Por años he sostenido que cuando se alejan del buen decir, algunos ataques mediáticos suelen hacer más bien que el mal que se proponen. Y plantean también serios cuestionamientos sobre el medio que los acoge. Un diario no es el lugar ni la tecnología que se usa para imprimirlo, sino lo que sale a la calle, el contenido que lleva a sus lectores.
La existencia de todo medio en una sociedad democrática está sujeta al examen diario de sus lectores, plebiscitos permanentes que en algún momento influirán en el favor y la aceptación del público.
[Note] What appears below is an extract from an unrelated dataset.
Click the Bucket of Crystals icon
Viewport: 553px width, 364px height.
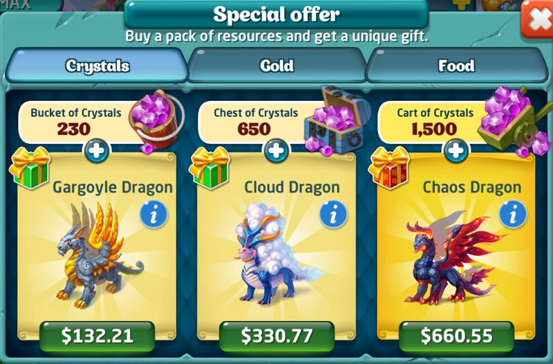click(155, 120)

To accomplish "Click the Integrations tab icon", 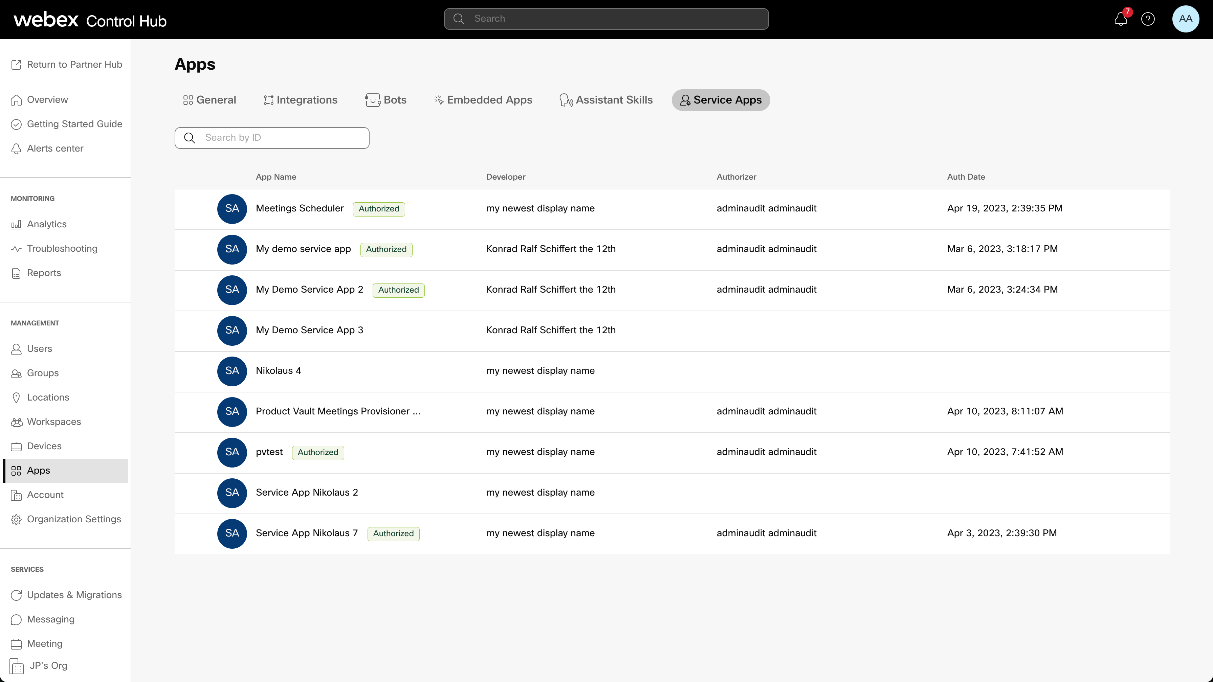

La calidad del contenido es el rostro real de un medio y de aquellos que lo dirigen. Cuando un diario presta sus páginas a la calumnia y a la vulgaridad, pierde credibilidad y la admiración de sus lectores, por más que eso tarde en ocurrir. Sucede igual con las personas, los gobiernos y los partidos de oposición. Cuando estos se valen de terceros para intentar dañar reputaciones, sea en el plano político como en el personal, terminan pareciéndose a quienes usan para esas tareas. La mediocridad en sus peores modalidades suele buscar en los medios un refugio ideal. Y sabemos que la radio y la televisión se han convertido en sanedrines de quienes buscan fortuna y fama en la difamación y el improperio.
La tolerancia a la crítica seria es una obligación de todo gobierno y de la oposición que se presuman democráticos. Aun cuando los métodos de un gobierno sean o hayan sido seriamente cuestionados por sus opositores, siempre hay áreas reivindicables, capaces de defenderse por sí sola. Mucha gente respetable en distintas épocas ha endosado iniciativas oficiales, incluso su política global. Nada de pecaminoso tiene que en el marco de un debate serio, con argumentaciones válidas, que permitan una discusión enriquecedora, esos endosos se den. Algunos se creen que la vulgaridad mediática ofende, cuando es apenas un espejo que refleja el rostro de quien se vale de ella.